By Eyal Gruss
On-chain media storage may require efficient inline text compression for HTML / JS. Here is a custom pipeline to generate stand-alone HTML or JS files, embedding self-extracting text, and having file sizes of 30% - 40% the original. These file sizes include the decoder code which is less than 1.5 kB. The approach makes sense and is optimized for small texts, but performs quite well also on large texts.

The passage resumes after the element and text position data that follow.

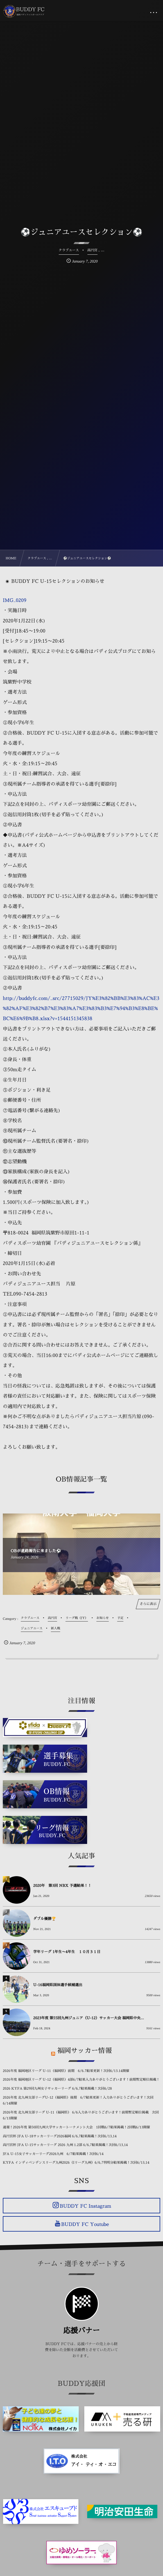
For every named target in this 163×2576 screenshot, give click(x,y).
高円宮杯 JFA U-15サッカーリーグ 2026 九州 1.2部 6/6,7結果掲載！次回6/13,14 (65, 2145)
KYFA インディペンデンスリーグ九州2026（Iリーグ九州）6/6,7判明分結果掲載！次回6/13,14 (76, 2162)
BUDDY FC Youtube (85, 2224)
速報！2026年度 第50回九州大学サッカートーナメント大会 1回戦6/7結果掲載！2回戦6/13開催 (76, 2127)
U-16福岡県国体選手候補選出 (57, 1985)
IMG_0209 (14, 600)
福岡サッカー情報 (84, 2050)
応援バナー (81, 2330)
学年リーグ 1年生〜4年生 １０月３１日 (66, 1952)
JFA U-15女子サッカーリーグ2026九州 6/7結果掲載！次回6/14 (53, 2154)
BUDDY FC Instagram (85, 2206)
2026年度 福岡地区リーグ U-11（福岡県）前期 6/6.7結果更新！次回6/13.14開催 (66, 2071)
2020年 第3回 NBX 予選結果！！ (62, 1886)
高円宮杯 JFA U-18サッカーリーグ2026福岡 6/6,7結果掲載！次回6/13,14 (60, 2136)
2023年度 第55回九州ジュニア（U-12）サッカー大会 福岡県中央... (88, 2018)
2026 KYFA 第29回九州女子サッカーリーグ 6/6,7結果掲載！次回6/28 (57, 2088)
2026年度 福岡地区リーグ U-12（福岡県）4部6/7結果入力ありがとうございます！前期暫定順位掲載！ (81, 2079)
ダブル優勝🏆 (44, 1919)
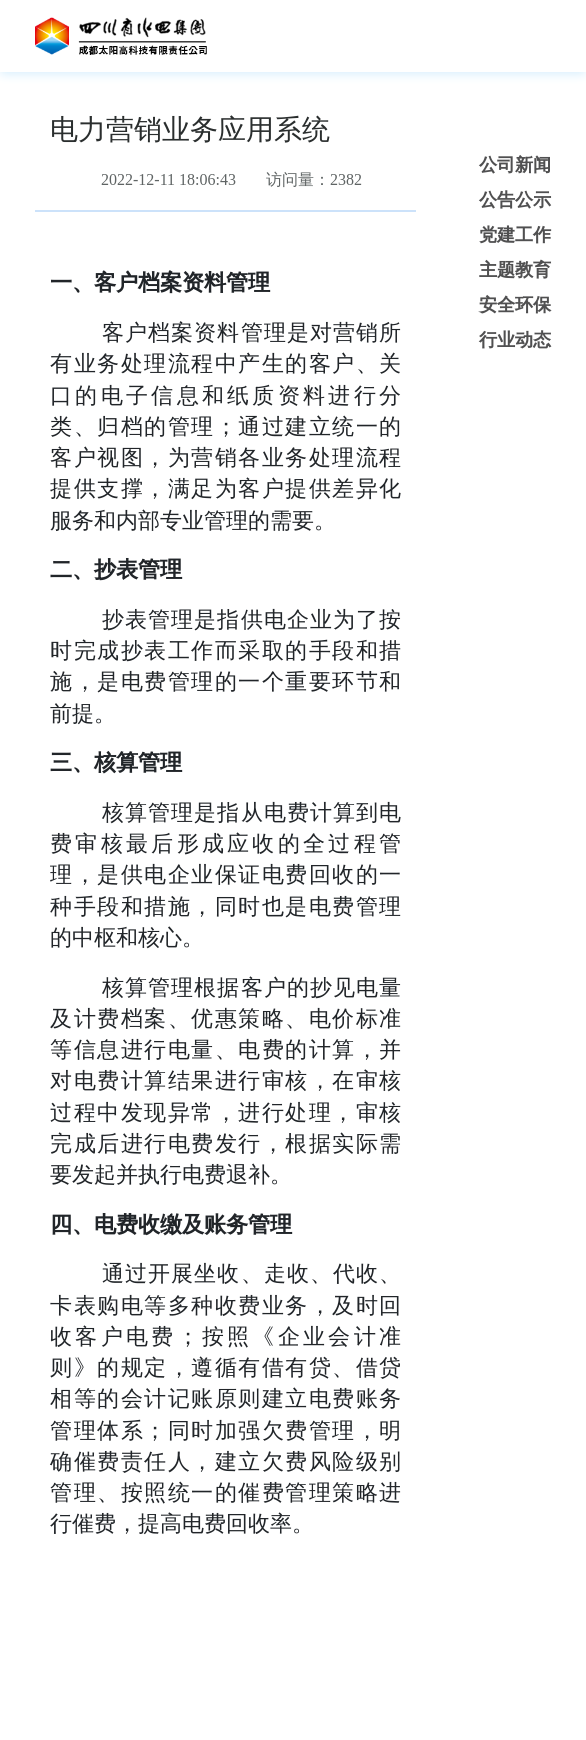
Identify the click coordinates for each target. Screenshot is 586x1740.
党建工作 (515, 235)
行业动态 (515, 340)
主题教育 (515, 270)
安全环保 (515, 305)
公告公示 (515, 200)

File format | War and Peace (en) | Micromegas (en) | |
---|---|---|---|
Project Gutenberg plain text utf8 | txt | 3.2 MB | 63.7 kB |
7-Zip 9 Ultra PPMd (excluding decoder) | 7z | 746 kB (23%) | 20.8 kB (32%) |
7-Zip 9 Ultra PPMd (self extracting) | exe | 958 kB (29%) | 232 kB (364%) |
ZTML (Base125 using utf8 charset) | html | 982 kB (30%) | 29.2 kB (46%) |
ZTML (crEnc using cp1252 charset) | html | 877 kB (27%) | 26.1 kB (41%) |
The standard simplified pipeline can be run by calling generate()
or running python ztml.py
from the command line. See ztml.py.
crEnc gives better compression but requires setting the HTML or JS charset to cp1252. Base125 is the second best option if one must stick with utf8.
See example.py for a complete example reproducing the above benchmark.
Note: files larger than a few MB might not work on iOS Safari or macOS Safary 15
ZTML pipeline:
- Text normalization (irreversible; reduce whitespace, substitute unicode punctuation)
- Text condensation (reversible; lowercase with automatic capitalization*, substitute common strings as: the, qu)
- Huffman encoding (with a codebook-free decoder, beneficial even as followed by DEFLATE)
- Burrows–Wheeler transform
- PNG / DEFLATE compression (allowing native decompression, aspect ratio optimized for minimal padding, Zopfli optimization)
- Binary to text encoding embedded in JS template literals:
- Uglification of the generated JS (substitute recurring element, attribute and function names with short aliases)
*Automatic capitalization recovery is currently partial.